Source records:
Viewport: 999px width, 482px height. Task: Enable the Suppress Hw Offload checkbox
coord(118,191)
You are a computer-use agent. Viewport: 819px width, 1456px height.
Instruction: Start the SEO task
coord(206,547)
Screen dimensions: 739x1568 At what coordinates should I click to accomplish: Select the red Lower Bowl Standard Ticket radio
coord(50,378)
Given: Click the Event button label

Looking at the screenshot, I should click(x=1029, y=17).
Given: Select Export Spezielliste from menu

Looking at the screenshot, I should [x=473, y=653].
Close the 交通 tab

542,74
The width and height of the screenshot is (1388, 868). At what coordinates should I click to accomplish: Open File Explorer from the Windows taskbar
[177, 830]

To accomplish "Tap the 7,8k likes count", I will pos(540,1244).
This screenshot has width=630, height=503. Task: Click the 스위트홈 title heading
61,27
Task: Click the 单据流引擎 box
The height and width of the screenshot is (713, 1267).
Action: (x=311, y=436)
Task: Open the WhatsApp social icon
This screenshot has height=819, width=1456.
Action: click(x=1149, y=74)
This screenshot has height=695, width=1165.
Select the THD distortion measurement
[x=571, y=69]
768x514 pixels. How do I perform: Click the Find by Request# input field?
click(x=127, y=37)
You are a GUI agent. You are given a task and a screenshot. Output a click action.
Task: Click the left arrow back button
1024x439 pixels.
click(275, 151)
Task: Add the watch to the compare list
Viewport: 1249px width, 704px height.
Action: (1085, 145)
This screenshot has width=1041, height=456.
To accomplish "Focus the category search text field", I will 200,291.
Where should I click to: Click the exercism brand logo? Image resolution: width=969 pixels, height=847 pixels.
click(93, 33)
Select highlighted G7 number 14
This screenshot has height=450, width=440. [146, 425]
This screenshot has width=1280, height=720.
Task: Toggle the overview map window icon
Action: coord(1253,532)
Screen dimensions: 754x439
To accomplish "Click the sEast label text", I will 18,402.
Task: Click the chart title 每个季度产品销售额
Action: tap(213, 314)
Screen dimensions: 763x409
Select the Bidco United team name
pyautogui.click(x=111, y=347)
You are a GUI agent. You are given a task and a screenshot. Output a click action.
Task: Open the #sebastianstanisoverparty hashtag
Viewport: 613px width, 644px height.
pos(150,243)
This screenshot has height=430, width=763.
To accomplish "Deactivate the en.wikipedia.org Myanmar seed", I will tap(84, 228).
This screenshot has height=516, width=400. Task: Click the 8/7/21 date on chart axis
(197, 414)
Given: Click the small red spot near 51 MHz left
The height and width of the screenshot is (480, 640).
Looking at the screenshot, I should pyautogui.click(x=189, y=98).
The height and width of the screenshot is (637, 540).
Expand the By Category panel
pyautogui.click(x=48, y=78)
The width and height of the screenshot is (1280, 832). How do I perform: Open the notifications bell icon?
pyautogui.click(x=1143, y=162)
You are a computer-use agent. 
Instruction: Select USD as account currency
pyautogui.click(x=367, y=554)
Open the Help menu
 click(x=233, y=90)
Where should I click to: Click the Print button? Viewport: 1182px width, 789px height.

> [WHAT YOU ARE ASKED TO DO]: Write out each entry exactly, and omit nothing.

> [EXPECTED ANSWER]:
Viewport: 999px width, 482px height. Task: Enable the Suppress Hw Offload checkbox
coord(118,191)
You are a computer-use agent. Viewport: 819px width, 1456px height.
Instruction: Start the SEO task
coord(206,547)
Screen dimensions: 739x1568 At what coordinates should I click to accomplish: Select the red Lower Bowl Standard Ticket radio
coord(50,378)
Given: Click the Event button label

Looking at the screenshot, I should click(x=1029, y=17).
Given: Select Export Spezielliste from menu

Looking at the screenshot, I should [x=473, y=653].
Close the 交通 tab

542,74
The width and height of the screenshot is (1388, 868). At what coordinates should I click to accomplish: Open File Explorer from the Windows taskbar
[177, 830]

To accomplish "Tap the 7,8k likes count", I will pos(540,1244).
This screenshot has width=630, height=503. Task: Click the 스위트홈 title heading
61,27
Task: Click the 单据流引擎 box
The height and width of the screenshot is (713, 1267).
Action: (x=311, y=436)
Task: Open the WhatsApp social icon
This screenshot has height=819, width=1456.
Action: click(x=1149, y=74)
This screenshot has height=695, width=1165.
Select the THD distortion measurement
[x=571, y=69]
768x514 pixels. How do I perform: Click the Find by Request# input field?
click(x=127, y=37)
You are a GUI agent. You are given a task and a screenshot. Output a click action.
Task: Click the left arrow back button
1024x439 pixels.
click(275, 151)
Task: Add the watch to the compare list
Viewport: 1249px width, 704px height.
Action: (1085, 145)
This screenshot has width=1041, height=456.
To accomplish "Focus the category search text field", I will 200,291.
Where should I click to: Click the exercism brand logo? Image resolution: width=969 pixels, height=847 pixels.
click(93, 33)
Select highlighted G7 number 14
This screenshot has height=450, width=440. [146, 425]
This screenshot has width=1280, height=720.
Task: Toggle the overview map window icon
Action: coord(1253,532)
Screen dimensions: 754x439
To accomplish "Click the sEast label text", I will 18,402.
Task: Click the chart title 每个季度产品销售额
Action: tap(213, 314)
Screen dimensions: 763x409
Select the Bidco United team name
pyautogui.click(x=111, y=347)
You are a GUI agent. You are given a task and a screenshot. Output a click action.
Task: Open the #sebastianstanisoverparty hashtag
Viewport: 613px width, 644px height.
pos(150,243)
This screenshot has height=430, width=763.
To accomplish "Deactivate the en.wikipedia.org Myanmar seed", I will tap(84, 228).
This screenshot has height=516, width=400. Task: Click the 8/7/21 date on chart axis
(197, 414)
Given: Click the small red spot near 51 MHz left
The height and width of the screenshot is (480, 640).
Looking at the screenshot, I should pyautogui.click(x=189, y=98).
The height and width of the screenshot is (637, 540).
Expand the By Category panel
pyautogui.click(x=48, y=78)
The width and height of the screenshot is (1280, 832). How do I perform: Open the notifications bell icon?
pyautogui.click(x=1143, y=162)
You are a computer-use agent. 
Instruction: Select USD as account currency
pyautogui.click(x=367, y=554)
Open the Help menu
 click(x=233, y=90)
Where should I click to: Click the Print button? Viewport: 1182px width, 789px height.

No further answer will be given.